→ Short exercise a: In the dance review, who choreographed Divas?
### Excerpt
Making Unfeminine Choices

She Moves at a Deliberate Pace
25-27 March 2011
Panggung Bandaraya
Produced by LAPAR Lab
The promotional material for LAPAR Lab’s contribution to the recent Women:100 festival featured some very stock standard stereotypes about women, promising to celebrate the fairer sex embodied by “a filial daughter, a loyal wife, a devoted mother, a dedicated housewife, a colleague”. Thankfully, there was not a stereotype in sight in the two new contemporary dance works in She Moves at a Deliberate Pace. Instead, they made space for women as rebels and iconoclasts, and, most significantly, as adults with complex sexual needs consciously in pursuit of their desires.
Divas, the first work of the double-bill, by guest choreographer Jonathan Poole from the UK, uses voice recordings to create narratives for his female rebels. Most scenes are bracketed by voice-over text from monologues for women written by British playwright and famous wit Alan Bennett (apparently it takes a gay man to write clever scenes for straight women). So when a woman describes herself as standing at the crossroads, dancer Hii Ing Fung indulges in a flirty trio with two male suitors. The choreography is quite technically challenging, with lots of high legs, neat barrel rolls, and risky lifts. While the male dancers are serviceable, Ing Fung, appropriately enough, is the real star, marrying her strong technique with a great feel for her character. She coquettishly ducks the boys’ embraces, flips her fringe out of her eyes, preens, and breathes in the scent of the flowers they offer before tossing them away. When in the end the boys get sick of her and walk off together, you can only feel sorry for her character.
######
→ Short exercise b: Please update the rows starting at the line containing "Click the proe2pv_config.exe icon" and ending at the line containing "point(227,26)", replacing "selector" with "menu" and keeping all else the same. Return only those lines.
### Stored rows
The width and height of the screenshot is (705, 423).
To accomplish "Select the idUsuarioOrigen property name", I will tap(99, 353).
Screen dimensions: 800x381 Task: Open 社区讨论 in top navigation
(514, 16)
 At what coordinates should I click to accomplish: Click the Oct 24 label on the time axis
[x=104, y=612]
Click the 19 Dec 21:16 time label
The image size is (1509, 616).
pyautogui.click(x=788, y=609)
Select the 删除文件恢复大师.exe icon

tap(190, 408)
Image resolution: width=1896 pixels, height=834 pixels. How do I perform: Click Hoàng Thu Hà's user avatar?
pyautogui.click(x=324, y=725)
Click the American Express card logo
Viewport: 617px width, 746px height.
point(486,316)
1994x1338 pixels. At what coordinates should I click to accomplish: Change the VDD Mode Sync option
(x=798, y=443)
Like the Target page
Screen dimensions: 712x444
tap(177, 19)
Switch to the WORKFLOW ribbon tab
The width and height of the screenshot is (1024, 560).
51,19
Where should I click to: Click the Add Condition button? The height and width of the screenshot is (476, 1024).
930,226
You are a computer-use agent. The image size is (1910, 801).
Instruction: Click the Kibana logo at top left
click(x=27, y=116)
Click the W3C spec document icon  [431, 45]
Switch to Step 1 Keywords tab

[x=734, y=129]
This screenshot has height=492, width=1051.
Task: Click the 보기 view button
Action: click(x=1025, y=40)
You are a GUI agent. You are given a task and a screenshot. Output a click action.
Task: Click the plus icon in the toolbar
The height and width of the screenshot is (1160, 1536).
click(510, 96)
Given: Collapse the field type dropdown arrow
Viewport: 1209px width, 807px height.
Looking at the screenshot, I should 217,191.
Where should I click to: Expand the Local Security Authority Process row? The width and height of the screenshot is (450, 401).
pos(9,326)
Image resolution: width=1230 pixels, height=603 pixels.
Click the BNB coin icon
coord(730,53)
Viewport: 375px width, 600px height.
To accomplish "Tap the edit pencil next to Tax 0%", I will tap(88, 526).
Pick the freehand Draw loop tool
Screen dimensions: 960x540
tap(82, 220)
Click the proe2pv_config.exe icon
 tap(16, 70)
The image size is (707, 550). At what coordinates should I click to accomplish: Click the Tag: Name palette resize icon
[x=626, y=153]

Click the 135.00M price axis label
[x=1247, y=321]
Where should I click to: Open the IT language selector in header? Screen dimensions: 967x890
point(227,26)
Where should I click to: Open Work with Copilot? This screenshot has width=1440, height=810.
######
→ Complete response a: Jonathan Poole, a guest choreographer from the UK.

→ Complete response b:
Click the proe2pv_config.exe icon
 tap(16, 70)
The image size is (707, 550). At what coordinates should I click to accomplish: Click the Tag: Name palette resize icon
[x=626, y=153]

Click the 135.00M price axis label
[x=1247, y=321]
Where should I click to: Open the IT language menu in header? Screen dimensions: 967x890
point(227,26)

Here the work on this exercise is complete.